Dr. Jacob Kohlmeier earned his B.S. in Genetics and Ph.D. in Microbiology at the University of Kansas in Lawrence, KS. In the laboratory of Dr. Stephen Benedict, he investigated the role of adhesion molecules on human naïve CD4 T cell function. Jake continued his training as a postdoctoral associate at the Trudeau Institute in Saranac Lake, NY in the laboratory of Dr. David Woodland. There he investigated the generation and recall of cellular immunity to influenza and parainfluenza viruses. Following several years as a research faculty member at Trudeau, Jake accepted a position as an Assistant Professor in the Department of Microbiology and Immunology at Emory University School of Medicine, where he continues to investigate immunity to respiratory pathogens.
The mucosal surfaces of the respiratory, intestinal, and genital tracts are primary portals of entry for a wide range of pathogens. My laboratory studies the generation, maintenance, and recall of cellular immunity in the lung to better understand how pulmonary immune defenses can be harnessed to protect against respiratory pathogens.
The control of influenza and parainfluenza virus infections is mediated in part by T lymphocytes through the production of antiviral cytokines and the lysis of infected host cells within the lung tissue and lung airways. Following resolution of a primary infection, virus-specific memory T cells are established in secondary lymphoid organs and in peripheral tissues such as the lung tissue and lung airways. At the site of pathogen entry in the lung these cells can serve as ‘sentinels’ to alert the immune system should a similar pathogen be reencountered, can help to orchestrate the appropriate secondary immune response, and can limit early pathogen replication.
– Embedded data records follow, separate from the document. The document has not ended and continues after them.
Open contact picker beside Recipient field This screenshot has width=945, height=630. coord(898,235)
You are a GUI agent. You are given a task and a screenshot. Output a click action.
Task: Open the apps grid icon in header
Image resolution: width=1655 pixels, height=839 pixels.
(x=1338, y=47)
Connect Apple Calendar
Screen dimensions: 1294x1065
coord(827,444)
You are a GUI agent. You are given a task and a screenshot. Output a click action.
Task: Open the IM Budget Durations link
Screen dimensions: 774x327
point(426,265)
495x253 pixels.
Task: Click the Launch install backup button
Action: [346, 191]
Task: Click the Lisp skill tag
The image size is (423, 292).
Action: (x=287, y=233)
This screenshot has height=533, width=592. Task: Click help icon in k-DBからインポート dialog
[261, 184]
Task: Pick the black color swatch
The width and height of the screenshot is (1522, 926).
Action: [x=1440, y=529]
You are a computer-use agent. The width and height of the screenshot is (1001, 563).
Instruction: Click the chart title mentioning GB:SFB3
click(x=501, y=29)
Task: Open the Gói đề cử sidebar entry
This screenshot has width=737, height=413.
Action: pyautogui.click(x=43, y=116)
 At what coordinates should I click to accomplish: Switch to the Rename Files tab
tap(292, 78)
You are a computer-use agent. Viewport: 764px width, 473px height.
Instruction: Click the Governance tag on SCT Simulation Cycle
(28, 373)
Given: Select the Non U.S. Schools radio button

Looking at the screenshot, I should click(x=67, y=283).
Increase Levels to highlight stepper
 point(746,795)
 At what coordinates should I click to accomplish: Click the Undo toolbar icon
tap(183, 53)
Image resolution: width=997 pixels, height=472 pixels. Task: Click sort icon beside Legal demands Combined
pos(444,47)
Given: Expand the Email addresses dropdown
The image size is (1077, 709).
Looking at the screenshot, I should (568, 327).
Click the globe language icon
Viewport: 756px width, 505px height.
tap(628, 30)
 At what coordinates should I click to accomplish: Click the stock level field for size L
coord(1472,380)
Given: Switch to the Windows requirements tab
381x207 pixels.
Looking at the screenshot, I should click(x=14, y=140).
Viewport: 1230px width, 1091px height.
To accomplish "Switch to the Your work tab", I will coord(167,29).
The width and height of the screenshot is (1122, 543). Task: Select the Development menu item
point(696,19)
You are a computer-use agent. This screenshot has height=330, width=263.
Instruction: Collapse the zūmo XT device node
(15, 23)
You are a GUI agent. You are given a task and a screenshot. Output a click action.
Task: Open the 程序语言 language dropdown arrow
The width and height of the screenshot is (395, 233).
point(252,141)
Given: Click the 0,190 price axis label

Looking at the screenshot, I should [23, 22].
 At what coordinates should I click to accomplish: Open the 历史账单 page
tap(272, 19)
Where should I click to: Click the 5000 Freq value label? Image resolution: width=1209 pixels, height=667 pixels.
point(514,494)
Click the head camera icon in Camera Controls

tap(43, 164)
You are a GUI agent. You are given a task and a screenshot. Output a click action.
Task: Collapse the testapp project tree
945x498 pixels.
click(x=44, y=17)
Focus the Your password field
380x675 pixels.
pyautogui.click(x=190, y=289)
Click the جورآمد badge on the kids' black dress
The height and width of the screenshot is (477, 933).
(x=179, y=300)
Using a variety of molecular and genetic approaches to manipulate both the host and the pathogen, we are investigating how lung-resident lymphocytes are programmed to preferentially reside in the different compartments of the lung. We are also investigating the mechanisms these cells use to promote protective immunity, both directly through killing infected cells and indirectly through their interactions with other cells of the innate and adaptive immune system. Our goal is to translate these findings to develop vaccine strategies that promote the most efficacious immune memory for defense against respiratory pathogens. Finally, we are utilizing our knowledge of lung airway immunology during infection to address the dysregulation of immune function in the airways of patients with lung disease, with a particular focus on cystic fibrosis.